Internet of Things made simpler with SAP API Management – III

This blog is the last part of my blog series. In our scenario, we have our fictitious company called RailCo who are the largest rail freight operator, moving minerals, agricultural freight and more across the nation. They lease their trains and track to other business partners who need this service. Quite often their partners’ needs access to a real-time application which tells them (1) Where the trains are currently located (2) What is the current temperature of each wagon (3) What is the light exposure in each of the wagon. There are certain minerals which should not be exposed to light or high temperature for a long time.

In the previous blogs, I have explained how I created a prototype using sensors which communicated to a Raspberry Pi. The Raspberry Pi obtains the sensor readings and streams them to SAP HANA Cloud Platform. I have deployed an application on SAP HCP which shows a dashboard providing real-time information of a particular train wagon.

The next step is to actually expose the sensor information securely to external partners. This is where API Management comes into play. API Management exposes an Organizations digital assets across multiple channels to customer, partners and external world thereby enabling external developers to consume and build rich digital apps on top of that. With API Management, you can

•    Increase workforce productivity

•    Personalize consumer engagement

•    Provide enterprise-grade security

•    Reduce IT complexity and total cost of ownership

•    Create custom apps quickly and easily

•    Co-innovation with partners and customers

•    Open up new business channels and revenue streams

•    Reduce initial infrastructure investment

•    Quickly modernize your business applications

HCP IoT Service provides out-of-the-box OData service to expose registered devices and the data captured against each of the devices.

You can use these OData endpoints to retrieve information on devive metadata or even the messages staored against each device.

https://<host>/com.sap.iotservices.dms/v1/api/devices

https://<host>/com.sap.iotservices.dms/v1/api/devicetypes

https://<host>/com.sap.iotservices.mms/v1/api/http/app.svc

If you query the app.svc service, it will list out all the entity collections.

Copy the table name which stores the sensor information for the particular device and change the URL as below to retrieve the values.

I created a destination in my HCP Cockpit which refers the above OData service. This would enable me to quickly build any UI5 applications based on WebIDE in the future.

Let us now expose this API also using the API Management. Launch the API Management API Portal to register the IoT OData API

I am going to register the API without creating a System. Click on “Manage” to create the API.

Provide the OData endpoints as shown below

Navigate to the policies tab to add few policies for this API

The Policy Designer canvas provides a representation of the Request-Response pipeline of the API proxy.

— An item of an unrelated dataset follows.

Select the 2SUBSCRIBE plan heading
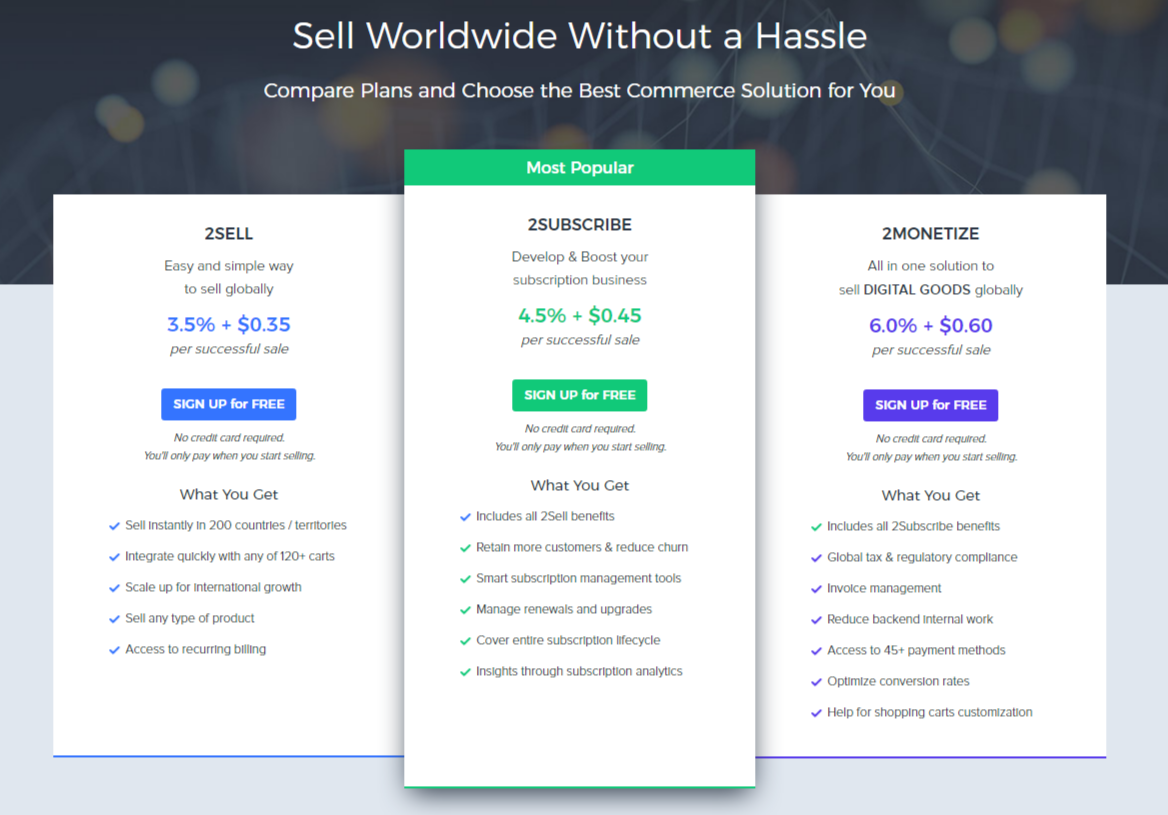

Pipeline represents the flow pattern and specifies the condition on which this policy should be executed.

The first policy that I am going to add is to retrict the number of times an API can be called within a particular time period. Under the ProxyEndpoint, select preflow and click on Edit button. On the right hand side select the “+” symbol next to Quota and provide a name  as shown and click on “Add” button

In the script which shows up in the middle of the screen, change the number to 5. This means that you will not be able to call this API for more than 5 times a minute. This is one way to throttle your requests. Click on Update button.

Similarly add another policy “XML to JSON” under proxyEndPoint (Postflow) to ensure the output is always in JSON.

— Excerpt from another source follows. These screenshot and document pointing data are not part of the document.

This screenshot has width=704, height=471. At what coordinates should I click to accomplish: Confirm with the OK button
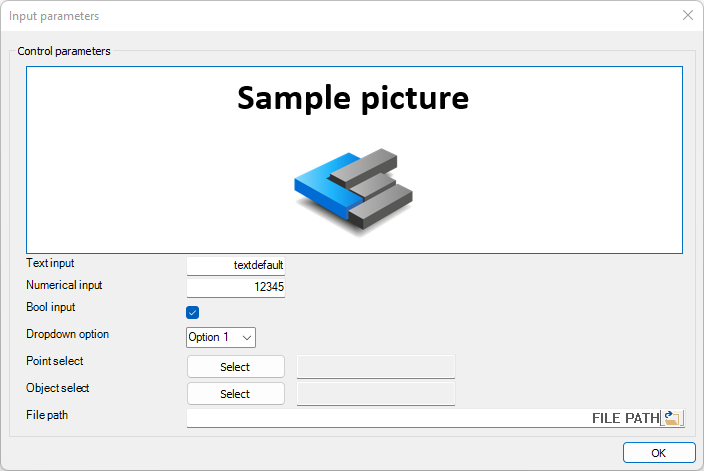coord(659,453)
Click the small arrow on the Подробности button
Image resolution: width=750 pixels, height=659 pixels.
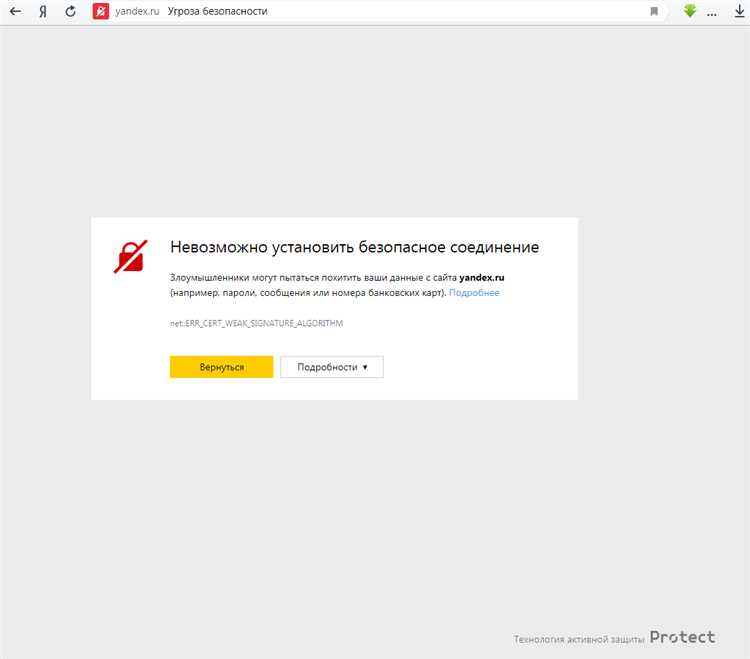[x=365, y=367]
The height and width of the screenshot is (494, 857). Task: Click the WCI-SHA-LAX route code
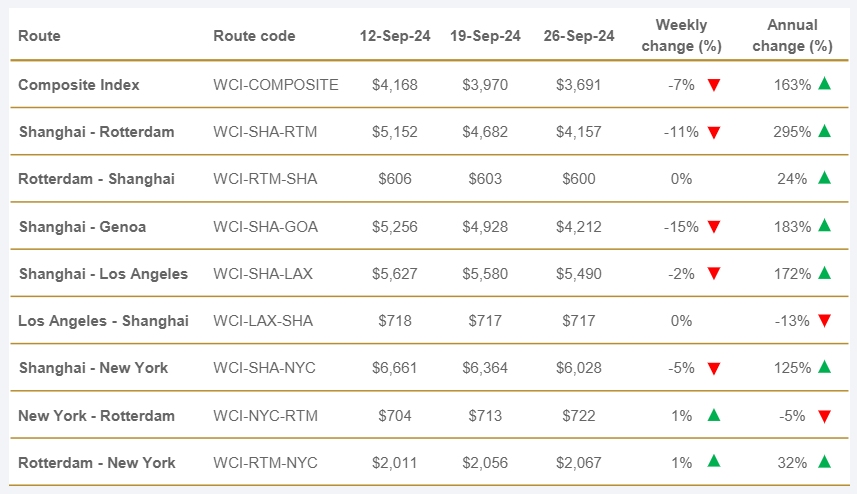tap(265, 274)
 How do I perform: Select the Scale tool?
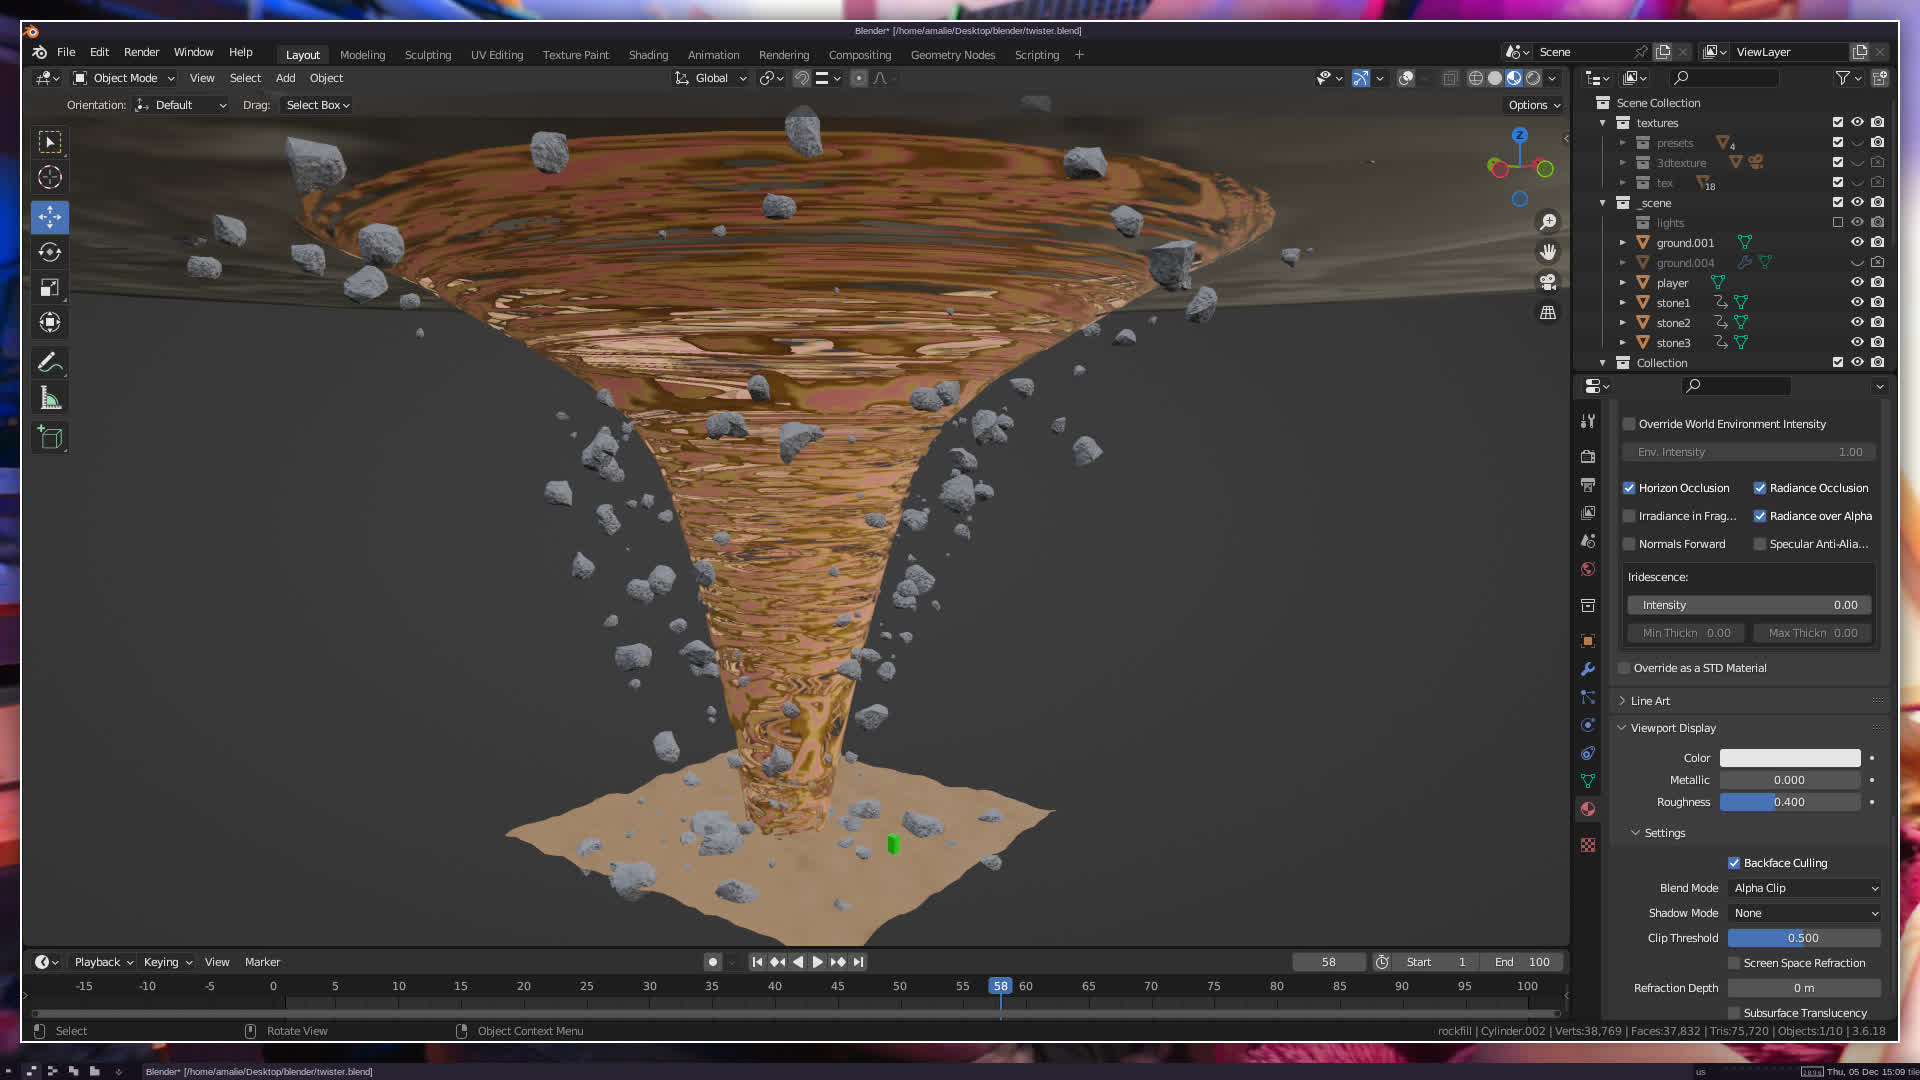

Another good feature of API Management is the ability to write your own scripts. It supports Python and Javascript. This gives us complete flexibility to intercept the request or response payload and manipulate the contents.When you test OData API which are typically available in your backend system, you will notice the hostname of the system in the response. There is an excellent blog by Holger Bruchelt where he explains more about how you can mask your URLs. I tried to replicate this in my API policy by masking the IoT service URL.

Add a new script with the below code which looks for a string in the output response and replaces it with “myIoTService”.

Add the policy “Javascript” under TargetEndPoint(Postflow) as shown below

Ensure that your script is referenced as shown below.

Save your API and now you are ready to test it.

Select the IoT API and provide the User ID and Password for Basic Authentication

Your should be able to see the response from the IoT OData APIs

Now you can allow your developers (who are part of your partner ecosystem) to discover and consume these APIs to build rich applications using the Developer Portal in API Management.

This concludes the blog series which demonstrates how one could configure HCP IoT services to obtain sensor values from remote devices and securely expose this information to external world using API Management.